2006 ended on a high note for Qatar as the host nation of the Asian Games, which wrapped up in mid-December. The state also used the gala event to showcase its economy and rapid development as a business and tourism destination.
Having brought together more than 13,000 athletes and officials, along with hundreds of thousands of spectators and a television audience that topped the billion mark, the Doha games were an outstanding success. And so they should have been, with more than $2.8bn invested to stage and run the event.
The games had a direct impact on the country’s economy, most of it positive, though there was a down side according to some. Apart from the lavish new sporting facilities and infrastructure gifted to the nation, the lead up to the games saw huge investments in the tourism and retail sectors, which will further serve to boost Qatar’s appeal to overseas visitors.
The emirate’s telephone operator Qtel spent big prior to the games, investing $137m in new technology including providing a professional mobile radio system and putting in place the infrastructure for broadcasting in Digital Video Broadcast-Handheld (DVB-H). Both will have a life after the games, the former to be used by the country’s emergency services and the latter for commercial broadcasts.
However, there were concerns that the heated competition for retail and accommodation space in Doha was one of the factors pushing up rents, with increases averaging 17.4% for the year. This flowed into the inflation rate, which averaged more than 8% in 2006, well above the Gulf Cooperation Council (GCC) countries’ level.
Another area that the games may have had a negative impact on, and that contributed to the heating up of inflation, was the rising costs in the construction sector, already one of the most active industries in Qatar. The drive to get all the games facilities ready in time for the December 1 launch meant that competition for workers, material and contractors was very fierce.
Qatar’s property market in general was again vibrant throughout the year, though throughout the region, the sector cooled slightly towards the end of 2006. This was in part due to investor concern about the hectic pace and a predicted easing of the previously stunning returns the property market had provided.

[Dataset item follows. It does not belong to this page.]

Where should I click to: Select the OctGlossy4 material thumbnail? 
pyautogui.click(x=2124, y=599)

However, given that Qatar expects to see a 150% rise in tourist arrivals, spawning a 300% increase in hotel room numbers, within the next four years, along with a potential addition of 500,000 to the country’s population by 2012 – mainly additional workers to keep the economy’s wheels turning – all forms of property are going to be at a premium.

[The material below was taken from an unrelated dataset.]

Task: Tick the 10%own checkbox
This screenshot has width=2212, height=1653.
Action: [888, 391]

In line with the rest of the oil and gas producers in the region, Qatar again saw the nation’s coffers filled as energy prices remained high throughout 2006. The country has announced plans to boost its output of natural gas in the coming years, becoming the world’s largest supplier by 2010. During the year, it inked a number of long term contracts, with India alone seeking an additional 10m tonnes of liquefied petroleum gas annually.

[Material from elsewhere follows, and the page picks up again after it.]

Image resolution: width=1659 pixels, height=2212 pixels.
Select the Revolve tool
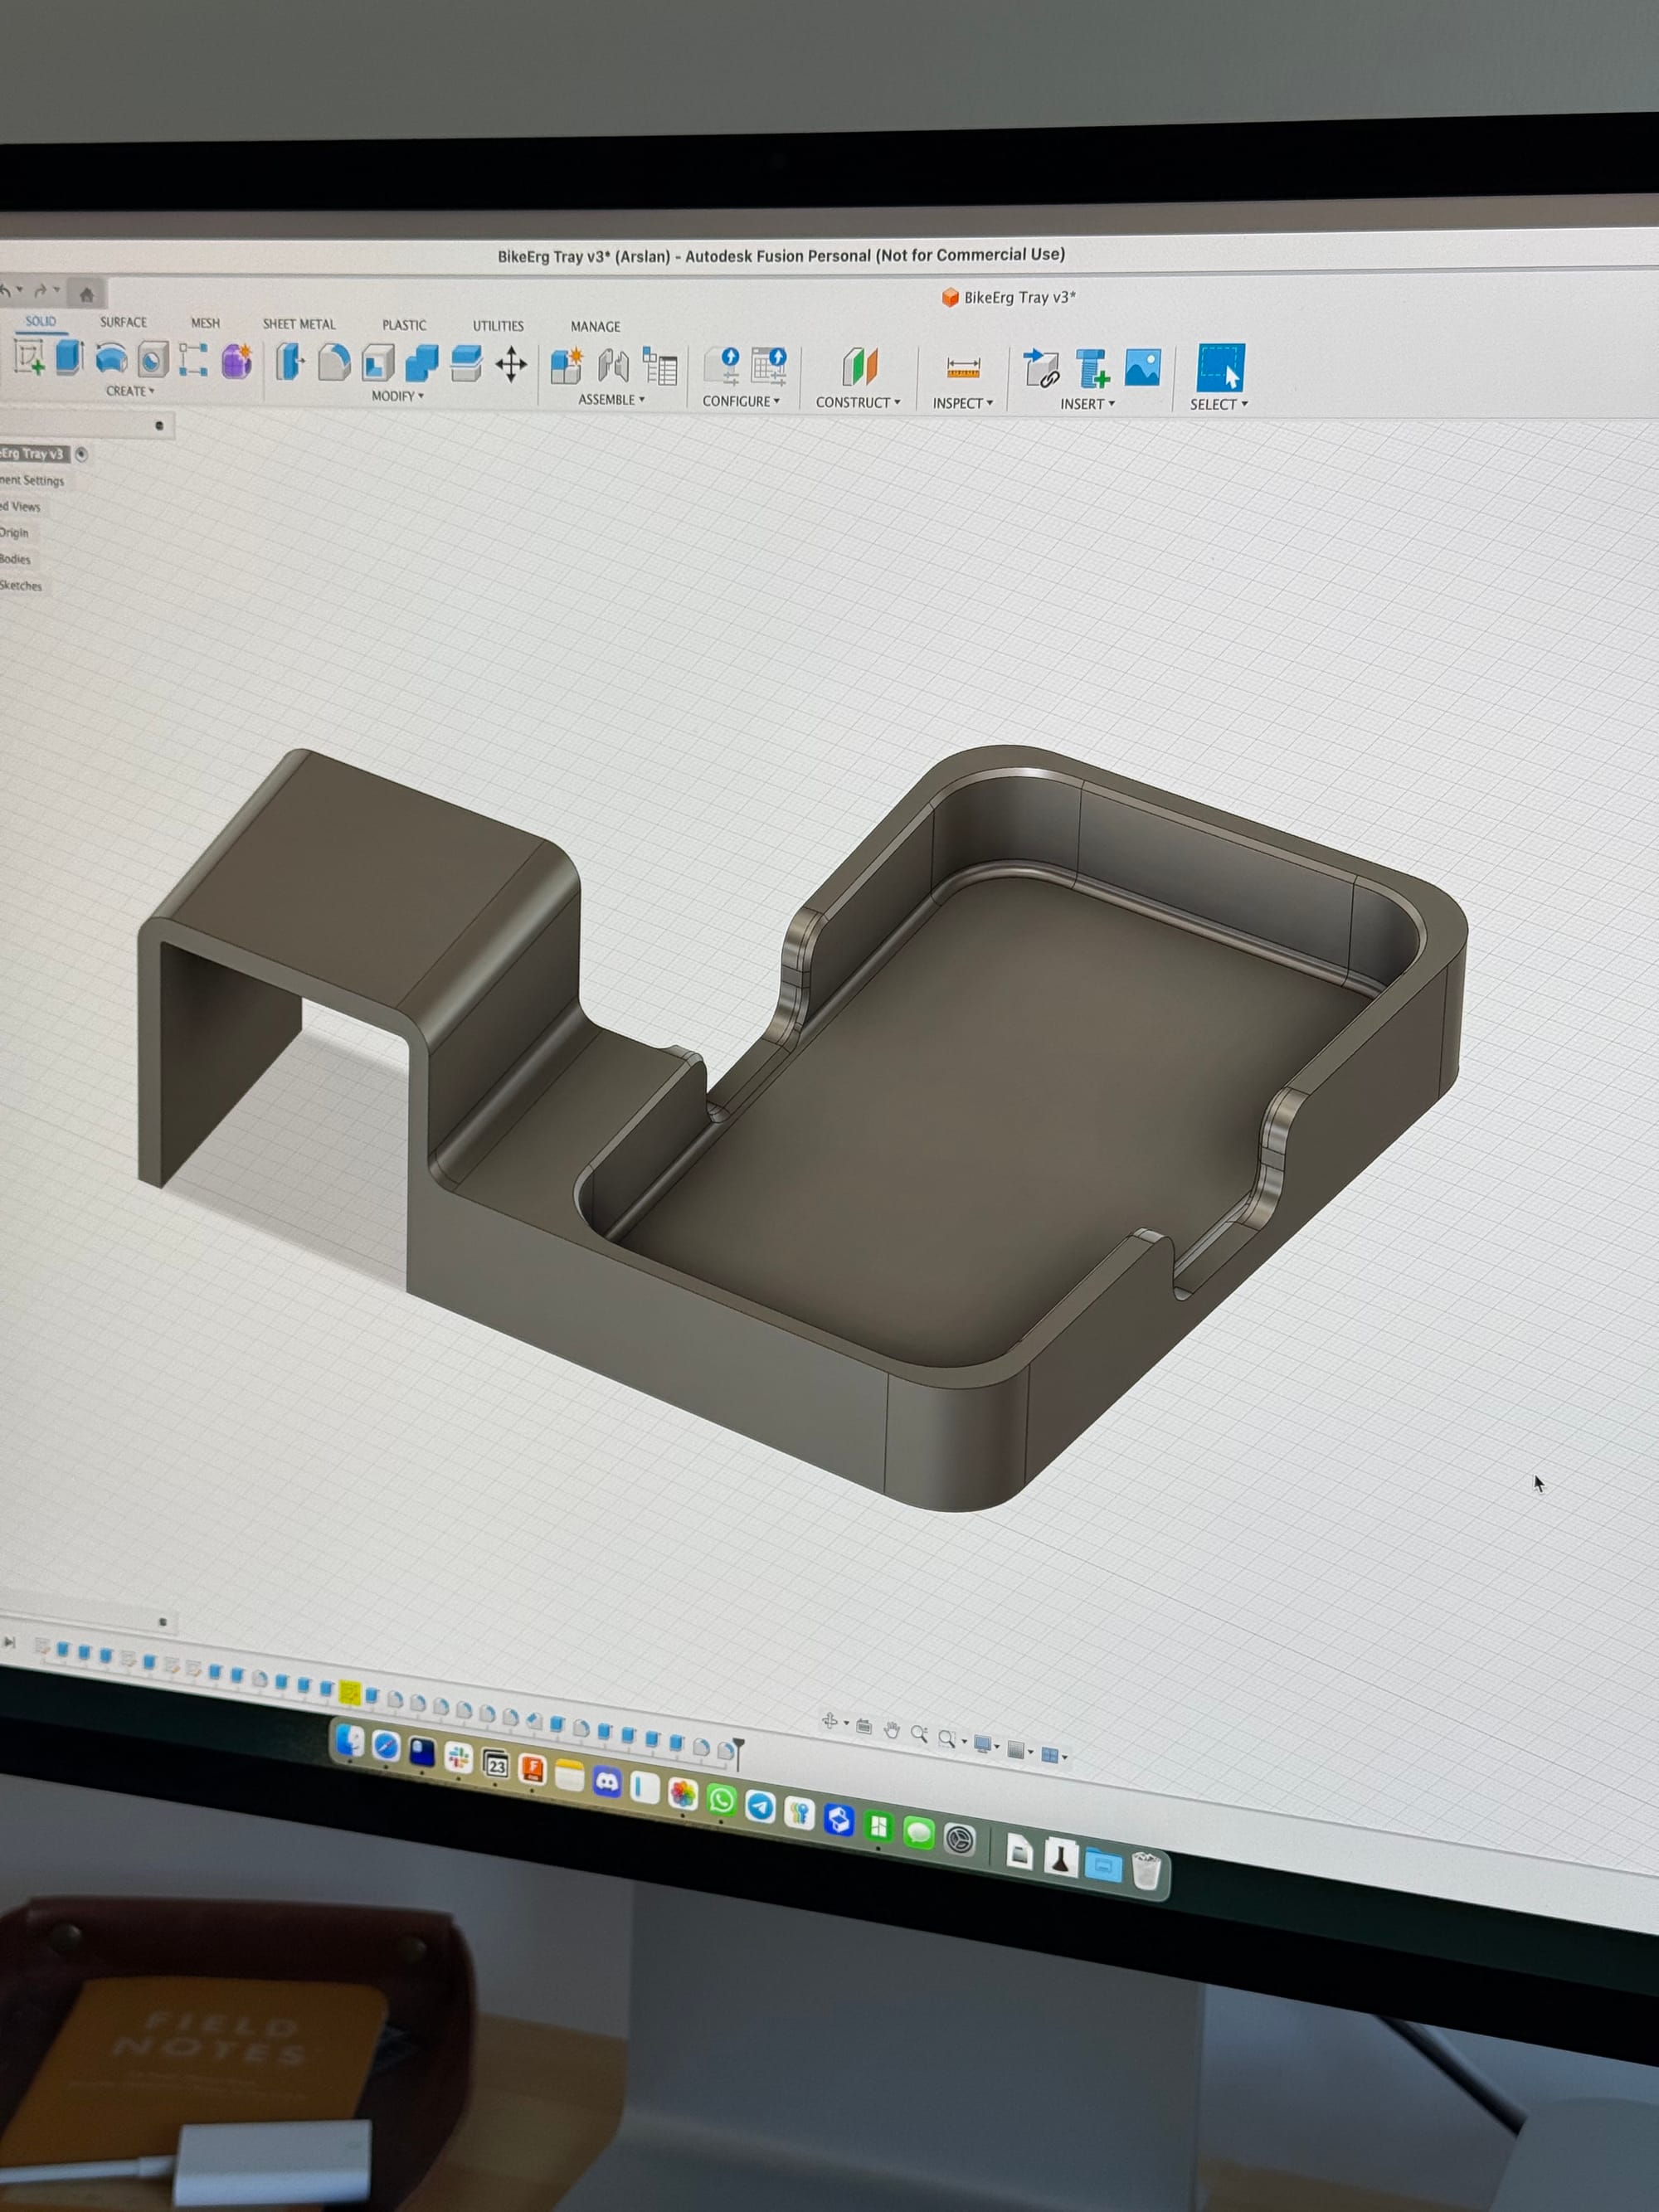[111, 359]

With some of the most liberal legislation and regulatory regimes for foreign investors in the GCC, Qatar is seeing an increasing interest by overseas investors, and is now ranked third behind the UAE and Saudi Arabia in terms of FDI inflow.
In 2006, while much of the almost $2bn of foreign investments went down the traditional avenue of the energy sector, an increasing proportion was directed into other sectors of the economy, a pleasing result for the Qatari government that is actively working on diversification. There were growing investments in the electronics, minerals, and processing sectors as well as tourism and property development.
The growth rate of the Qatar economy is expected to slow in 2007, from 7.5% in 2006 down to 5%, the second highest level in the region.